OBJECTIVE:
Put the lines of the items into a Markdown table with the columns Row and Text, starting at the line that contains "Select Celta in the 02 Oct 16 match" and ending at the line that contains "point(129,129)". Number each line in Row, skip blank lines, and leave the pictures out.

GIVEN RECORDS:
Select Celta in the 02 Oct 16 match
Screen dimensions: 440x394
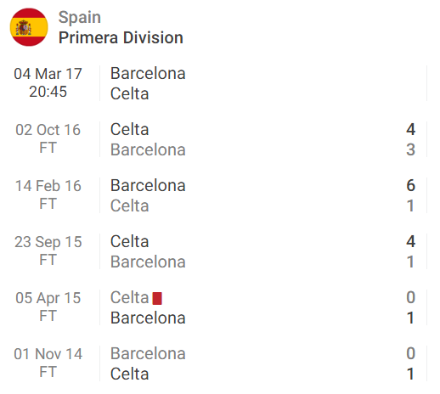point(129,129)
* * *
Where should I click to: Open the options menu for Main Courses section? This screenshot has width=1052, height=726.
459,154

WORKED ANSWER:
| Row | Text |
|---|---|
| 1 | Select Celta in the 02 Oct 16 match |
| 2 | Screen dimensions: 440x394 |
| 3 | point(129,129) |